University of Mary Washington students are used to going ballistic over an at-the-buzzer 3-pointer or a fast-as-lightning volleyball spike in a brightly illuminated Anderson Center. But how do offense and defense play out in a dimly lit room with video consoles – and mashing and peeling and speed-boosts?
Get ready, UMW. Esports is on the way, and it’s revolutionizing preconceived notions about collegiate athletics. The cyber sport joins Mary Washington’s 19 NCAA sponsored sports and two team sports, as a third team sport. And it’s open to everyone, regardless of physical prowess.
“There’s a real sense of community around esports … an inclusive nature about it,” said UMW Assistant Athletic Director Caitlin Moore, who played a critical role in the development of Mary Washington’s esports program, unveiled last month. “Esports is not going away,” she said. “It will only grow.”

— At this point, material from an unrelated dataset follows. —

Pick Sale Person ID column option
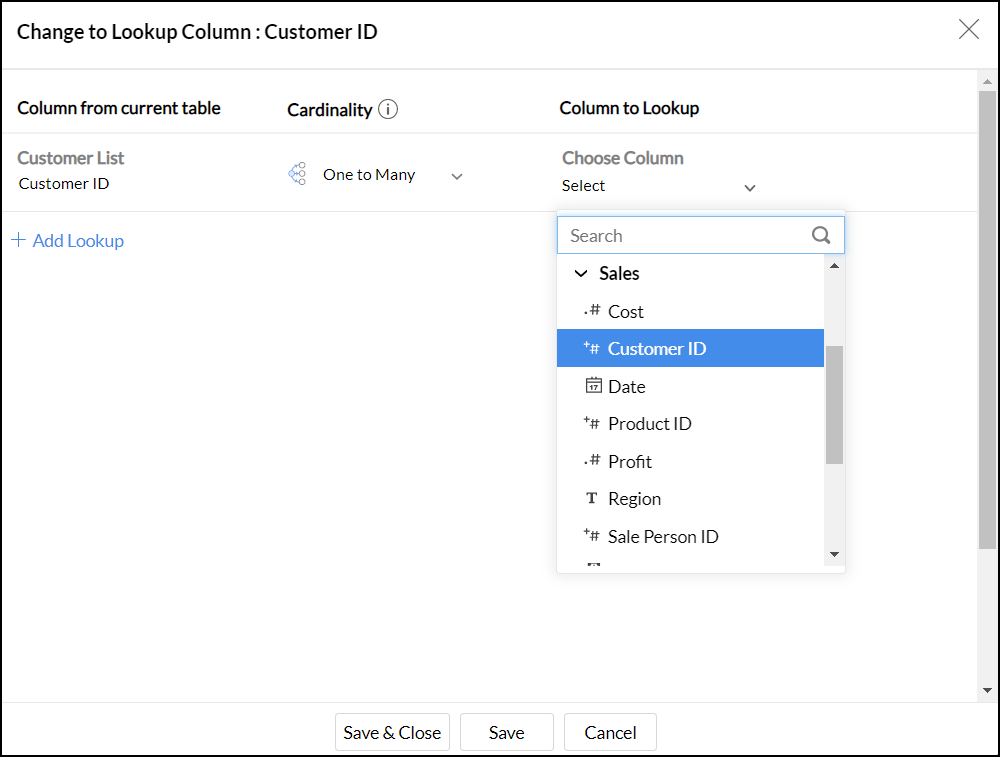The height and width of the screenshot is (757, 1000). (x=663, y=537)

Having expanded globally over the last decade, esports, short for “electronic sports,” involves teams competing against each other in video game tournaments both face-to-face and virtually. Statistics show that video gaming is a bigger business than ever, eclipsing movies and music combined, with revenue around $60 billion worldwide and burgeoning.
Freshman Christopher Goodwin is likely to be one of the first in line to try out for UMW’s competitive esports team. A founder of a “smash league” at his high school, Goodwin said he’s been gaming as long as he can remember. And the phenomenon has created cherished memories – especially of his dad, with whom he played. After his father’s death when Goodwin was 7, Pokémon HeartGold provided hours of comfort – and still does, he said.
“Gaming has introduced me to a lot of friends,” Goodwin added. Now with esports, students who have been playing in their residence hall rooms get to meet classmates who share their passion. “I’ve been surprised by the number of people coming out of the woodwork to express interest,” Moore said.
According to the Pew Research Center, 97 percent of American students between the ages of 13 and 17, the prime college-bound demographic, play some form of video game. While all are not esports players, a majority is engaged culturally.
“This opens up an entire new world,” said Melissa Yakabouski, dean of undergraduate admissions at UMW. “From the outside, Mary Washington may look very traditional with its brick and columns, but we are also forward-thinking and incredibly cutting edge.”
Both Moore and Yakabouski see esports as a valuable recruitment and retention tool. “It’s an opportunity for students to have an impactful learning experience outside the classroom,” Moore said. UMW also plans to host tournaments for high school players, and Yakabouski said she already has admitted students who have indicated an interest in esports.
Members of the Mary Washington squad will be referred to in the same way other team players are identified – as student athletes – said Director of Athletics Patrick Catullo. UMW is searching now for an esports director and hopes to have the position filled by July. A venue is being identified, games determined and equipment ordered.
For students like Goodwin, a dream is becoming a reality. Moore said, “It’s exciting to get in on a trend when it’s hot – when you get to paint what the future looks like.”